▶ DIRECTION:
In the forum thread below, copy the passage that begins with the words "Since you did" and ends after the words "of the module.", substituting "full system scan" for "Auto-Scan".

# programming CCM using vag com



## everclear1567 (Jul 4, 2007)

hey, just purchased a vagcom system and i had to buy a new Comfort control module...anyone know how to program it using vagcom???


----------



## Theresias (Feb 11, 2004)

*Re: programming CCM using vag com (everclear1567)*

Is the old completely dead and doesn't "talk" anymore or is it just faulty but does still talk? In case it does talk, read the coding and adaptation channel values then install the new one and enter the values you have from the old module. Of course that does not work in case the original one is dead, then you need to set everything right using the coding charts and info VAG-COM and/or we give you.
Since you did not post any details yet an Auto-Scan would help and if the old module still talks you could make a controller channels map from the adaptation channels of the module.


----------



## everclear1567 (Jul 4, 2007)

it does still talk and is just a little faulty, when i ran the auto scan it said "could not communicate with comfort module"


----------



## Theresias (Feb 11, 2004)

*Re: (everclear1567)*


_Quote, originally posted by *everclear1567* »_when i ran the auto scan it said "could not communicate with comfort module"

Then it does NOT talk.


----------



## everclear1567 (Jul 4, 2007)

the only reason why im swapping it out is because the keyless entry and truck switch arent working...im not even sure this will fix that


----------



## Theresias (Feb 11, 2004)

*Re: (everclear1567)*

Ok, then let's start over again...
#1 Cold boot the control module (either pull it's power supply fuses or disconnect the battery)

▶ ENTRIES SUPPLIED:
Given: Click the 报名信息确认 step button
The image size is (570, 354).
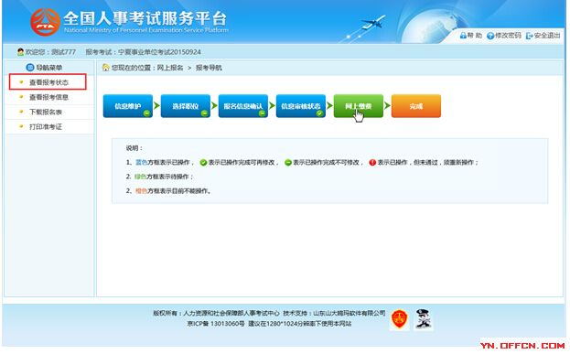Looking at the screenshot, I should (x=243, y=106).
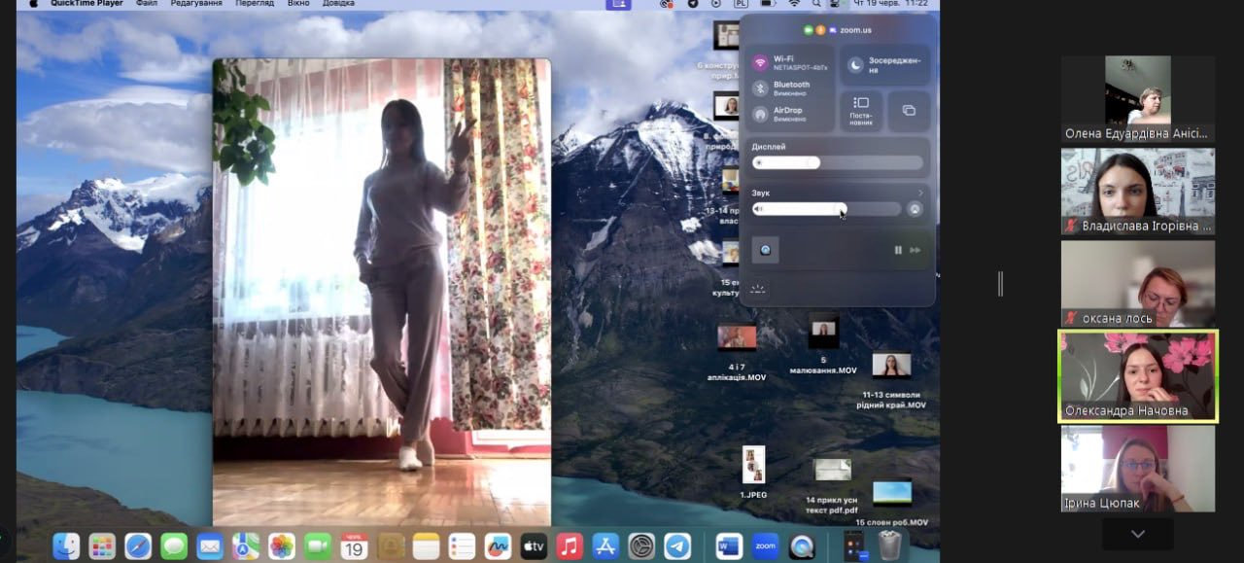This screenshot has width=1244, height=563.
Task: Open Stage Manager (Постановник) tile
Action: tap(861, 111)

▶ TASK RESULT:
Since you did not post any details yet an full system scan would help and if the old module still talks you could make a controller channels map from the adaptation channels of the module.